Виа Фортуна была безлюдна, только ряды цветных фонарей свидетельствовали о том, что она живет бурной жизнью. Улица молчала, но за дверями ее домов совершались сотни измен и предательств, составлялись сотни заговоров.

Пройдя три дома, друзья вошли в четвертый, самый большой. Это и был «комбинат».

В прихожей сидела высокая подслеповатая женщина. Она вручила им «прейскурант». Выбор был большой. Мехти и Вася прошли в зал. Оркестр играл медленный блюз «Как грезы». Веяло приторным запахом духов, губной помады.

В зале уже собралось немало народу. Многие из солдат успели облюбовать себе женщин и куда-то скрылись вместе с ними. Посетители все продолжали и продолжали прибывать.

Через зал прошел хозяин дома. Он вел с собой девочку лет тринадцати-четырнадцати. Девочка испуганно ежилась и не знала, куда девать голые руки.

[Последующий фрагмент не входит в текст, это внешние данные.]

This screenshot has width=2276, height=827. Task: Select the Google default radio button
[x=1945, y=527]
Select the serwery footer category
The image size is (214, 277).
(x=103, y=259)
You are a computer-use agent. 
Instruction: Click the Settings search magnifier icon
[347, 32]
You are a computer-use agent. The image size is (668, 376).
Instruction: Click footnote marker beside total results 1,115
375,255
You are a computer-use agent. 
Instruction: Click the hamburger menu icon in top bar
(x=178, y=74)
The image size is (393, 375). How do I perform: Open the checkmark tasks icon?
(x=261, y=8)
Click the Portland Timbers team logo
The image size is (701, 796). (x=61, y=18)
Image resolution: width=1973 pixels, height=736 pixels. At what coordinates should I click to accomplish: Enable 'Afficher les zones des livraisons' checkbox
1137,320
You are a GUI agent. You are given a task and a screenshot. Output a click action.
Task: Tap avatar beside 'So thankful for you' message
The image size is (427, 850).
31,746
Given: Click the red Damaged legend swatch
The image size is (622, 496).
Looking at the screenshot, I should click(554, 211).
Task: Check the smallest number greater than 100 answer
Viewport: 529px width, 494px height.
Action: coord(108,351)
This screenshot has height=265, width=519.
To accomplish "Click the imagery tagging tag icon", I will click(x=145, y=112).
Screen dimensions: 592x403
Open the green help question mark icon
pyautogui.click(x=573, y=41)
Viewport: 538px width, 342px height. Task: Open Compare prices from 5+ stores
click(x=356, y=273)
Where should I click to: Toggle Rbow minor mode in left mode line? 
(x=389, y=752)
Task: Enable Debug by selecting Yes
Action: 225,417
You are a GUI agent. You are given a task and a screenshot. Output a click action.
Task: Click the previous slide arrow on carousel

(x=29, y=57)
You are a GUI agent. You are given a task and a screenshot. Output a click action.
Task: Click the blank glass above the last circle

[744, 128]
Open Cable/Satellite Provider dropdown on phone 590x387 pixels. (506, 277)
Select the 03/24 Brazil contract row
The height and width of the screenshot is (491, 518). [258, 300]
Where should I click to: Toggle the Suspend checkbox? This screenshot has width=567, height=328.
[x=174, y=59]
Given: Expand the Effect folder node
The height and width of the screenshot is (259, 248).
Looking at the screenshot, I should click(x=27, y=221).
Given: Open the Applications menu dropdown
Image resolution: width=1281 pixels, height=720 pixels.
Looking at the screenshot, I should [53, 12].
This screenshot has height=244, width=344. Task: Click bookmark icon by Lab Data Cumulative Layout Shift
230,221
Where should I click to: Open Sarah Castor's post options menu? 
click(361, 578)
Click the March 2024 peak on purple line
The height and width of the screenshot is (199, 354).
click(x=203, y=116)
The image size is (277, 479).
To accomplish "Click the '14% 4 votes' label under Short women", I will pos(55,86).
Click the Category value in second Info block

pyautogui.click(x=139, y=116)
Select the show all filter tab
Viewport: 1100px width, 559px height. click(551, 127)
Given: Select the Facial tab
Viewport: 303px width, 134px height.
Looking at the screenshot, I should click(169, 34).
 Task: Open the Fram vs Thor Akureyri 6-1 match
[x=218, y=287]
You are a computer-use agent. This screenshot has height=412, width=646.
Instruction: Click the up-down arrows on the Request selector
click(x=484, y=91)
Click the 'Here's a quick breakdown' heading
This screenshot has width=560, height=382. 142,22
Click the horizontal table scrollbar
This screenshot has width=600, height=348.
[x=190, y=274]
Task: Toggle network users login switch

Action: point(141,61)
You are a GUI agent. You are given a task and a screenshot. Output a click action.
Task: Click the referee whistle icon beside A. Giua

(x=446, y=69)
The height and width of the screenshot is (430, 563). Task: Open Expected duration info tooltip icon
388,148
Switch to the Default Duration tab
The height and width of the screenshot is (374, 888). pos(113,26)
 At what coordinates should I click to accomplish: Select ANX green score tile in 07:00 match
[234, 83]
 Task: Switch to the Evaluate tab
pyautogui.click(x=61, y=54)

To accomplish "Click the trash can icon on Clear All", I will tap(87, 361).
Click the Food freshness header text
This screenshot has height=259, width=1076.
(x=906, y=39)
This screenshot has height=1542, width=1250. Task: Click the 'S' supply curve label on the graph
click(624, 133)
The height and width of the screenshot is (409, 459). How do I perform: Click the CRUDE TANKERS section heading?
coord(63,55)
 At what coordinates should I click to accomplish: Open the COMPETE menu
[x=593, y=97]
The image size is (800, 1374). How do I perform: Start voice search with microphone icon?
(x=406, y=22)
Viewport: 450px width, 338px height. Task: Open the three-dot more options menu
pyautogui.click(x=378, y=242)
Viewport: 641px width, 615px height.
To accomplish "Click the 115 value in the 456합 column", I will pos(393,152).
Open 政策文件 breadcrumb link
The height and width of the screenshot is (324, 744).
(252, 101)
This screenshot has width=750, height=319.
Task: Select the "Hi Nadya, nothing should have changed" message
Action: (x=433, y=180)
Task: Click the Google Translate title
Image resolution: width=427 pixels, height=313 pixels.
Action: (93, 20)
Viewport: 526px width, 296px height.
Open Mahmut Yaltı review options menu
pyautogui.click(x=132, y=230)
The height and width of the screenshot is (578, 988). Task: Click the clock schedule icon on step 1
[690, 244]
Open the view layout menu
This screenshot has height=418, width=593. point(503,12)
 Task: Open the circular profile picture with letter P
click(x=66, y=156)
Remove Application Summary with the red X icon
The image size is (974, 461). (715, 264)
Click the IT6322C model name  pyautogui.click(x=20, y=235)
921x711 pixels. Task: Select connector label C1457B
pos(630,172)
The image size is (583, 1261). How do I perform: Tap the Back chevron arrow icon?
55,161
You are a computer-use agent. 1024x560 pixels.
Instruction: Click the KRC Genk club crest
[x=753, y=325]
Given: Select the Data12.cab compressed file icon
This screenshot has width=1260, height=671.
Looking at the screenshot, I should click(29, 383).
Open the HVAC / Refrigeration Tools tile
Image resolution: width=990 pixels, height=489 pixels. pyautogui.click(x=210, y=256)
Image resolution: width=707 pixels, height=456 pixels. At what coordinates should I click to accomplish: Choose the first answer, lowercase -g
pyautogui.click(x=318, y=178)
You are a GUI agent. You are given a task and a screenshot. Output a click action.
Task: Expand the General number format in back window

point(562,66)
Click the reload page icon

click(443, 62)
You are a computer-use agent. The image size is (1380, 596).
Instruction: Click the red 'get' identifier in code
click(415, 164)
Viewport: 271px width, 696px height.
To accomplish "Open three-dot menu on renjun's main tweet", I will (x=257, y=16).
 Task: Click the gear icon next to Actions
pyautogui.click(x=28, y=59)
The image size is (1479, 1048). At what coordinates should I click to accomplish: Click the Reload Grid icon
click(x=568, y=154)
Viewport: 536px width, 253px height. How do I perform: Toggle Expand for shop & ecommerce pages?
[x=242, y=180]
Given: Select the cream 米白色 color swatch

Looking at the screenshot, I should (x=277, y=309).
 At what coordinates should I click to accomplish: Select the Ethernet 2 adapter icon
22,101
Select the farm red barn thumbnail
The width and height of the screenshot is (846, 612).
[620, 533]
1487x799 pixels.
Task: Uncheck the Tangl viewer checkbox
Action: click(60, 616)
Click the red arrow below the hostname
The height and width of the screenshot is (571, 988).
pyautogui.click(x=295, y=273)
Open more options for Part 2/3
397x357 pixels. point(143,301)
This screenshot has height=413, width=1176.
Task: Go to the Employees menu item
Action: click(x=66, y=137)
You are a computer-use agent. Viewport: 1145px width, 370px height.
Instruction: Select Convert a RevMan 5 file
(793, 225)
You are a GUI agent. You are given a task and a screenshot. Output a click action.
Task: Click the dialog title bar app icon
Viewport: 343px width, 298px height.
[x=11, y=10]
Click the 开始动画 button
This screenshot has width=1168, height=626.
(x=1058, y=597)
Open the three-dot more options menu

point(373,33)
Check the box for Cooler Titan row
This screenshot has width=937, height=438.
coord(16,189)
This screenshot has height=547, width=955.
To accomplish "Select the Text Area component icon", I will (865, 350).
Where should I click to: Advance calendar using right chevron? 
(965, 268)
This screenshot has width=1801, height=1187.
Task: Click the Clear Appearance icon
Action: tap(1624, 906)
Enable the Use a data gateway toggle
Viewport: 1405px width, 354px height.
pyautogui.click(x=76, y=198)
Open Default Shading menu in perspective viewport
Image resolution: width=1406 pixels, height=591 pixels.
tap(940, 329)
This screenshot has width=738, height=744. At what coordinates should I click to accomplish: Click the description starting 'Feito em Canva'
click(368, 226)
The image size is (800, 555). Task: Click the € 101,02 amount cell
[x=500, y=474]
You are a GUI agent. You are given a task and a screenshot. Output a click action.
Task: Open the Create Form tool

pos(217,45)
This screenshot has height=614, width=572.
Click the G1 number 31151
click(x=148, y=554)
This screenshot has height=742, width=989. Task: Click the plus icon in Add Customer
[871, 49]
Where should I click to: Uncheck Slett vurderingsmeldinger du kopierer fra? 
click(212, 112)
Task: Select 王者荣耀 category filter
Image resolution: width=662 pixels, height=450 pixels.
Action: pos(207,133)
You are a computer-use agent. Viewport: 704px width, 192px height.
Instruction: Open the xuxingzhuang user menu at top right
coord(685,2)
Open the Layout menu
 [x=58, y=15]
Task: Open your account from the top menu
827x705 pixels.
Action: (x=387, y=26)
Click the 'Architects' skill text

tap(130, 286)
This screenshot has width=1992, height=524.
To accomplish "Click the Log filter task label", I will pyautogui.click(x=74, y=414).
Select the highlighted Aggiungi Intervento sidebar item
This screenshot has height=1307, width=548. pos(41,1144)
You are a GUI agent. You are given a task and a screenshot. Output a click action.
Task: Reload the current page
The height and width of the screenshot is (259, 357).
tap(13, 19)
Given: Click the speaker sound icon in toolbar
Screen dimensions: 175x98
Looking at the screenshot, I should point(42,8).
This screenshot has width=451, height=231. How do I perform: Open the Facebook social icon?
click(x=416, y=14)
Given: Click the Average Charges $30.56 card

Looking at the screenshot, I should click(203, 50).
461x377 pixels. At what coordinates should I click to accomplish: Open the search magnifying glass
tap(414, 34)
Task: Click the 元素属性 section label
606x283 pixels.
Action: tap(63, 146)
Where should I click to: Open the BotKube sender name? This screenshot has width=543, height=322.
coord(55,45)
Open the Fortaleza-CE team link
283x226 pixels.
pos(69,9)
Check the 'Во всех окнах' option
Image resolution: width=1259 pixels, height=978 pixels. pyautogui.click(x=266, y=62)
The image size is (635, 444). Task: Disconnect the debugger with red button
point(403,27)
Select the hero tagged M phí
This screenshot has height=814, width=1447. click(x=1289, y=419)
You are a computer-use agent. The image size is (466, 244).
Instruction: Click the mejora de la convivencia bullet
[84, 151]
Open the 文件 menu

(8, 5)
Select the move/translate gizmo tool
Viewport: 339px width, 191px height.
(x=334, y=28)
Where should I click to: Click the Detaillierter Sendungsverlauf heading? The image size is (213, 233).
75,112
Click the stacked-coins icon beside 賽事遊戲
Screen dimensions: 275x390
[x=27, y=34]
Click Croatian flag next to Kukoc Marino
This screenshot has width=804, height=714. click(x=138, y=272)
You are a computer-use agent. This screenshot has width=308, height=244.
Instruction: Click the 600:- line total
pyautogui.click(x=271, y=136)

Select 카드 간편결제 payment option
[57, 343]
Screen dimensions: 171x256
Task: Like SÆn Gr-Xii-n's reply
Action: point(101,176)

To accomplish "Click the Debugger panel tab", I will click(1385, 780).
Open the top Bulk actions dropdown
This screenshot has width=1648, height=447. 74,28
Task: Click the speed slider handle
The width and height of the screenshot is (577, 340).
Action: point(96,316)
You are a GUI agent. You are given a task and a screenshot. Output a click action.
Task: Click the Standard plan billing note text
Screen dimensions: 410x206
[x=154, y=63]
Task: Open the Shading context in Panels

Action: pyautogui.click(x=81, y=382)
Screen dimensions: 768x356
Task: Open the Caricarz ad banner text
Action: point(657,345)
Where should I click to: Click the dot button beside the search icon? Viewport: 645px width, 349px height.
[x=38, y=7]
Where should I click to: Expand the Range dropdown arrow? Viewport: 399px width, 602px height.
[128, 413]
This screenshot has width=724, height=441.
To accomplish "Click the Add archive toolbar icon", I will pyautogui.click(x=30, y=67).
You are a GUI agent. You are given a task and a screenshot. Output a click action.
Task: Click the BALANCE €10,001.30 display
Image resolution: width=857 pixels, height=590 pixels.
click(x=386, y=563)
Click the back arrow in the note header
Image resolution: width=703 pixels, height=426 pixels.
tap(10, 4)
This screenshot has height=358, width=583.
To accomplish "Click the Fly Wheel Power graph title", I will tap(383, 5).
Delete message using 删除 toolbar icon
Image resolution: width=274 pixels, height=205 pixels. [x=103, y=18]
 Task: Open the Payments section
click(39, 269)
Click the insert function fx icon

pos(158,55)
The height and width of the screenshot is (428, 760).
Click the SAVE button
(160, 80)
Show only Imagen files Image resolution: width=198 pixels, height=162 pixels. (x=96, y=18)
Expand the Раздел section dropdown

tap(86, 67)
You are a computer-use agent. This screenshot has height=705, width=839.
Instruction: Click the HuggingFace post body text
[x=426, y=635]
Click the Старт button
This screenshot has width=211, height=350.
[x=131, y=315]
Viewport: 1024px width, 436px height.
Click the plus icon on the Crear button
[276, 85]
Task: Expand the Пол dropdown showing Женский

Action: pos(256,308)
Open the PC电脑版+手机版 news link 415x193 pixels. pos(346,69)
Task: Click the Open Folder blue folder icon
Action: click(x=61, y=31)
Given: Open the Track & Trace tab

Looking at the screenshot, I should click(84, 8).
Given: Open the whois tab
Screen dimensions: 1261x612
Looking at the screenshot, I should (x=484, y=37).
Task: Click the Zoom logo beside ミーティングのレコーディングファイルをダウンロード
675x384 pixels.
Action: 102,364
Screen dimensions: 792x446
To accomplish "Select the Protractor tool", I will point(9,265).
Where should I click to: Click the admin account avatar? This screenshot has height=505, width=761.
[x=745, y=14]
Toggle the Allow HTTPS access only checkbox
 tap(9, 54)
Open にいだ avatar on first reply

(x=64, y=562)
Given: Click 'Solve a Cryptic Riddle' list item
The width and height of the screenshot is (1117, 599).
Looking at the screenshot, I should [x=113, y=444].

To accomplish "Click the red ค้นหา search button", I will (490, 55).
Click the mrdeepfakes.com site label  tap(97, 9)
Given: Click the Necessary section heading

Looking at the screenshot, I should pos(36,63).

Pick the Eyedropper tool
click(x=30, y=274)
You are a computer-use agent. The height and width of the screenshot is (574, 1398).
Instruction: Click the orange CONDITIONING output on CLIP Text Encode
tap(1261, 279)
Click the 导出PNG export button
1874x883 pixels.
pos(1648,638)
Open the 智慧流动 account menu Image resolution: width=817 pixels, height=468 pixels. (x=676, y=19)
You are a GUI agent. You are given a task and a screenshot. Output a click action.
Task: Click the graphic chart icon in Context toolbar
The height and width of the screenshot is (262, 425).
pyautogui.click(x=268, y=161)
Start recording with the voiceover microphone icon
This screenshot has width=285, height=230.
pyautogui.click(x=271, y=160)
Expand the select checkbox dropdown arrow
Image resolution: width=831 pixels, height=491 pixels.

Мехти не мог оторвать от нее взгляда. Он мучительно припоминал, где он видел ее до этого. А припомнив, еле удержался, чтобы не вскрикнуть. Мехти встречал девочку у металлиста Александра Николича. Они сидели в маленькой темной комнатке, и Николич рассказывал о внутренней планировке немецкой казармы. Через стекло двери, соединяющей комнаты, Мехти заметил профиль незнакомой девочки. «Кто такая?» — настороженно спросил он у металлиста. «Это моя дочь!» — с гордостью сказал Николич. Металлист умер под пытками, а дочь его попала сюда. «Хорошо, что девочка не знает нас», — подумалось Мехти. Когда хозяин, с которым Мехти успел познакомиться при входе в дом, приблизился к партизанам, Мехти остановил его.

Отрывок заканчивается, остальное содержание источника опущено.